:: WHAT IS BEING ASKED ::
What lines of the material below hold the string "tree"? Copy them out.

=== GIVEN RECORDS ===

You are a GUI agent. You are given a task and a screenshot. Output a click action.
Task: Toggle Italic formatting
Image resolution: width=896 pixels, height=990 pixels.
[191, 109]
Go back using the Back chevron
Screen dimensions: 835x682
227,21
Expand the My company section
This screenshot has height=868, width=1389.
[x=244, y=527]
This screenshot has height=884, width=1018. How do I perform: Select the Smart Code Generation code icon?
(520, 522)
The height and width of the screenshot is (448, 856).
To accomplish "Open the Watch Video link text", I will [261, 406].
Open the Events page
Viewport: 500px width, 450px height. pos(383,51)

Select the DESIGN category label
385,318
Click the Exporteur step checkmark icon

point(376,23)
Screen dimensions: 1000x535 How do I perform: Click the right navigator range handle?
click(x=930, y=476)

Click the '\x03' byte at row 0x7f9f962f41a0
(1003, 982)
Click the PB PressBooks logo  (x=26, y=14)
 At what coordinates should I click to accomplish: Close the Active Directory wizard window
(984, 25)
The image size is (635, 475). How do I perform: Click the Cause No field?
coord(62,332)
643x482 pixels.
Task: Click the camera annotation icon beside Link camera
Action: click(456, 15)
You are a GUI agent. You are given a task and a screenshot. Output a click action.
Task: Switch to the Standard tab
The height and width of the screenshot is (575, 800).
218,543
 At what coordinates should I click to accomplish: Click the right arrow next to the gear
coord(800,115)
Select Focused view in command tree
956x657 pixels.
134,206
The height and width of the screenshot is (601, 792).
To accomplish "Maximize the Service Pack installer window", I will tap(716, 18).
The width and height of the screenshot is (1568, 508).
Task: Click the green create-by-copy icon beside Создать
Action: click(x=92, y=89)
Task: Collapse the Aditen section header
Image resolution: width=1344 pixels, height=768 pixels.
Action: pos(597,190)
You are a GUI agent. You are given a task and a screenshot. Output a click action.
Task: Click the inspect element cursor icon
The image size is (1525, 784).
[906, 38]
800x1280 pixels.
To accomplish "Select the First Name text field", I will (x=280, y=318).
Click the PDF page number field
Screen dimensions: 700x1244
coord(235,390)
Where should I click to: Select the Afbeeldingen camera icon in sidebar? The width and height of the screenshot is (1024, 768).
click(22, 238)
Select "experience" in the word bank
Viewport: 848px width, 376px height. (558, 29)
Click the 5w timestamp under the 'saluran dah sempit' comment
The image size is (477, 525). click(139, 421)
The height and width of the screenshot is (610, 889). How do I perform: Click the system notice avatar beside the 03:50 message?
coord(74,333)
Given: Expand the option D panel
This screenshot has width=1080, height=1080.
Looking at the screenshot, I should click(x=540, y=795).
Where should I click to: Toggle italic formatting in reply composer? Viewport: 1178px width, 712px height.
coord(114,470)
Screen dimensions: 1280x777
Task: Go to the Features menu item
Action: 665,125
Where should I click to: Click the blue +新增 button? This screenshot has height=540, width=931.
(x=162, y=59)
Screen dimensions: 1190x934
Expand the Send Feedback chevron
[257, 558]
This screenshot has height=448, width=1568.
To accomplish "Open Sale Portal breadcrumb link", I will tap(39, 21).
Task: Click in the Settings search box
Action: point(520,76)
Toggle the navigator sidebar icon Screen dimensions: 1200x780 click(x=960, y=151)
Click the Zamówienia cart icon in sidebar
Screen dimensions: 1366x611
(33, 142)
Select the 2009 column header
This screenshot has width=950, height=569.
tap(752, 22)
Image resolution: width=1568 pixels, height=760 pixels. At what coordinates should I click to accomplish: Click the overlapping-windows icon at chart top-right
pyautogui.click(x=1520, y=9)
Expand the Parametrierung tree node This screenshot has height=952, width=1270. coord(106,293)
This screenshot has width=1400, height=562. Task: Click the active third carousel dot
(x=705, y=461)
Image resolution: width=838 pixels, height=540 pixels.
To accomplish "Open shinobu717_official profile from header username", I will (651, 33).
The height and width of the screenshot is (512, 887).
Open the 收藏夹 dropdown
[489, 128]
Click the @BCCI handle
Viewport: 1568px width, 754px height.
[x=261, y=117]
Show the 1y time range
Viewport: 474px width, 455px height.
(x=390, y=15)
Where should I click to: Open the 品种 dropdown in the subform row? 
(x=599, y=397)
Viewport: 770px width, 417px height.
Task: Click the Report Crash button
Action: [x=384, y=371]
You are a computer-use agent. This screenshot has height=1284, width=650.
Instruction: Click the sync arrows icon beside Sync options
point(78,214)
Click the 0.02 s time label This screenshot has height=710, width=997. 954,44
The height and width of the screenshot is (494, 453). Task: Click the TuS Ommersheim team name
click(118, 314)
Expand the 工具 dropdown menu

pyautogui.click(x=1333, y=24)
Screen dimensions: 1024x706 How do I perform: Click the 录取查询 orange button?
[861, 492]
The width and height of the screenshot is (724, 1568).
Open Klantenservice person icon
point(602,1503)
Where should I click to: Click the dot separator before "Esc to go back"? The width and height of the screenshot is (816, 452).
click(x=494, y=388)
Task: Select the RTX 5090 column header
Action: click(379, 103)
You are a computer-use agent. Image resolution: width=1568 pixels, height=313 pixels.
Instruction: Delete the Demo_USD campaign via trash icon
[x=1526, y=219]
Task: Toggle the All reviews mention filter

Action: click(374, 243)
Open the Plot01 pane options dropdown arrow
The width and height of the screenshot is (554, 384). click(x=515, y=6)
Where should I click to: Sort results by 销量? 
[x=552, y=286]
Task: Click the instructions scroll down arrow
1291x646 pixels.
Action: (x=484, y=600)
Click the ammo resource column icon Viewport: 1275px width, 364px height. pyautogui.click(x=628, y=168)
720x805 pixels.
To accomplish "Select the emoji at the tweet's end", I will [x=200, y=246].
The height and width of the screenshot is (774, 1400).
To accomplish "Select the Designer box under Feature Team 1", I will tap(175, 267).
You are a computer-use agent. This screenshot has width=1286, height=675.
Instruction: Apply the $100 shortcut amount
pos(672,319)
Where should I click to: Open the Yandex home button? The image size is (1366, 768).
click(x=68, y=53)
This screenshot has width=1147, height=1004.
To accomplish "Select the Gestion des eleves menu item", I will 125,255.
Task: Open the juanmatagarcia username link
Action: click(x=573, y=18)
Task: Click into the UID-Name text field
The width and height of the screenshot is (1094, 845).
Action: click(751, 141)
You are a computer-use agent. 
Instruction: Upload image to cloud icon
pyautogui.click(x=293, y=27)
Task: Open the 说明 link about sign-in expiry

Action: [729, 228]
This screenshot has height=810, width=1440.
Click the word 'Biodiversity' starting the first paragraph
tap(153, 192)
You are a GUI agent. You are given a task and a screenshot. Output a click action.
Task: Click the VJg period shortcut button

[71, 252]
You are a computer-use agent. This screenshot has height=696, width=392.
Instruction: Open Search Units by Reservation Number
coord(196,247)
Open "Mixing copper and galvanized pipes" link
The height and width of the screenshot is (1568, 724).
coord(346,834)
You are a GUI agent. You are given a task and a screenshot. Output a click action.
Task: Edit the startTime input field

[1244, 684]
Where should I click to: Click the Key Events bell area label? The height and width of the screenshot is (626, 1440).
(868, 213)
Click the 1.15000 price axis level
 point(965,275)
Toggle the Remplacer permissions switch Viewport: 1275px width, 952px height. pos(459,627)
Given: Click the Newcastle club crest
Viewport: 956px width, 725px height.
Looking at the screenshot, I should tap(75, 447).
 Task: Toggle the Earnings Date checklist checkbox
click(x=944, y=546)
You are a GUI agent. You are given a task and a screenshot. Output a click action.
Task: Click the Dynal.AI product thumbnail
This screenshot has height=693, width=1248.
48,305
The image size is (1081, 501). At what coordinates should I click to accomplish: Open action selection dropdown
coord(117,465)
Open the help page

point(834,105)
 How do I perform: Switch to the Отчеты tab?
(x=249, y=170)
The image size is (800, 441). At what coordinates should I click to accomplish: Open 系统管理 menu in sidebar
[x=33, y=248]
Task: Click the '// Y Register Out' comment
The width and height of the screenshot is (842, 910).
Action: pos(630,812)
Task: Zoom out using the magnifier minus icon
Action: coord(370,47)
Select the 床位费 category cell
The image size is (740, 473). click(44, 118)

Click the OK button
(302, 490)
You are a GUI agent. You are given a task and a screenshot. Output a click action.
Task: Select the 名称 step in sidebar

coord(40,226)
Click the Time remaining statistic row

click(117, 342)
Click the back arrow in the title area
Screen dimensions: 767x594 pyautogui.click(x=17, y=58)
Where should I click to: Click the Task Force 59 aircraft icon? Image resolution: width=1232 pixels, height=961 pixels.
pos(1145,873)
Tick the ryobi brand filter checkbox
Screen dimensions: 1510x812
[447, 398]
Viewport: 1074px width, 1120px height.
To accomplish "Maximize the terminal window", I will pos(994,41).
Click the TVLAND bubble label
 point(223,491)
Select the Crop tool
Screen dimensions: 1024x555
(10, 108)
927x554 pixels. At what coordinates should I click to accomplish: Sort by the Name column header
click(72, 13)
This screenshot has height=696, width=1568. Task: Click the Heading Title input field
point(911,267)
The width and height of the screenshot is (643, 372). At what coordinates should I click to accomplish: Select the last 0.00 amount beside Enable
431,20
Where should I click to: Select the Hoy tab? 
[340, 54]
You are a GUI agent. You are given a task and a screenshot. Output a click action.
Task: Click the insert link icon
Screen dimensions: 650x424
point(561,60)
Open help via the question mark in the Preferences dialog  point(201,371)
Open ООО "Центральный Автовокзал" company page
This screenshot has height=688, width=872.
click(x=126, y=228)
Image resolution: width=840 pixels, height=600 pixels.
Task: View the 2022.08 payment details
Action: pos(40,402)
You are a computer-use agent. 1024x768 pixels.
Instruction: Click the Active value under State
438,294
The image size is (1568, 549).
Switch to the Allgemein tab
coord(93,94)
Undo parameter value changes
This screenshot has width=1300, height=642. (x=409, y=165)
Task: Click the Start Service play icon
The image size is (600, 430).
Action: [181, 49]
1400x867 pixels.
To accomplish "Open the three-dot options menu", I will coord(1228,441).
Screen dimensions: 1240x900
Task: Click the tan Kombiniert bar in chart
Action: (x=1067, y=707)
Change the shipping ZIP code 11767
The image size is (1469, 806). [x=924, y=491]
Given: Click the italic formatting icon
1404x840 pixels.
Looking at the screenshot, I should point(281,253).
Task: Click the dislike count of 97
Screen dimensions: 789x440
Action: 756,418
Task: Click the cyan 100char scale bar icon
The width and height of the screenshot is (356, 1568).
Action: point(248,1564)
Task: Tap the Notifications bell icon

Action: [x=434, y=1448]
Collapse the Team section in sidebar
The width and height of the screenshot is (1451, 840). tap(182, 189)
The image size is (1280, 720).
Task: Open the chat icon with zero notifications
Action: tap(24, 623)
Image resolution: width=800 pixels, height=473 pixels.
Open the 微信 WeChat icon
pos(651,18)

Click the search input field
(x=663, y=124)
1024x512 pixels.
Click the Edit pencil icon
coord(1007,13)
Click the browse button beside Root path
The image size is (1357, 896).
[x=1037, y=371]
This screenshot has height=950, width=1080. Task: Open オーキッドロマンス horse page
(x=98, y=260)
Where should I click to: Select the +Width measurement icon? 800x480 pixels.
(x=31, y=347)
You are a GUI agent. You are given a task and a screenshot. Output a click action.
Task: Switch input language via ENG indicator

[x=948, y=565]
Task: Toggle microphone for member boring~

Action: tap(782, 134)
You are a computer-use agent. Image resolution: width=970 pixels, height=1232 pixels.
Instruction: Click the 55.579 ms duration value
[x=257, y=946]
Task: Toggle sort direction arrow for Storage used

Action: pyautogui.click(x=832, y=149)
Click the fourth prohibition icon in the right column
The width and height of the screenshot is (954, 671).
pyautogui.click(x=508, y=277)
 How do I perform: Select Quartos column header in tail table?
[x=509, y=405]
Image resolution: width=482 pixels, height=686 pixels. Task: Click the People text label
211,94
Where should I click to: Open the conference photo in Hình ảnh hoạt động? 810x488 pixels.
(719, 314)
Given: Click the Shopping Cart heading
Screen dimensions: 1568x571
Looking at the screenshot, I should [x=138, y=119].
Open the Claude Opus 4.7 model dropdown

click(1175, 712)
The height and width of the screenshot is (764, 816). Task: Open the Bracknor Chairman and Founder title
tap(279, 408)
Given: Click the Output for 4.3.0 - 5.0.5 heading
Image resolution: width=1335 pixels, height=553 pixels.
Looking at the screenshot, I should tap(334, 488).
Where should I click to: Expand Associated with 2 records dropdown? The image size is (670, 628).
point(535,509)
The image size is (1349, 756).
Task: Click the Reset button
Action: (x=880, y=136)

===

:: EXPECTED ANSWER ::
Select Focused view in command tree
Expand the Parametrierung tree node This screenshot has height=952, width=1270. coord(106,293)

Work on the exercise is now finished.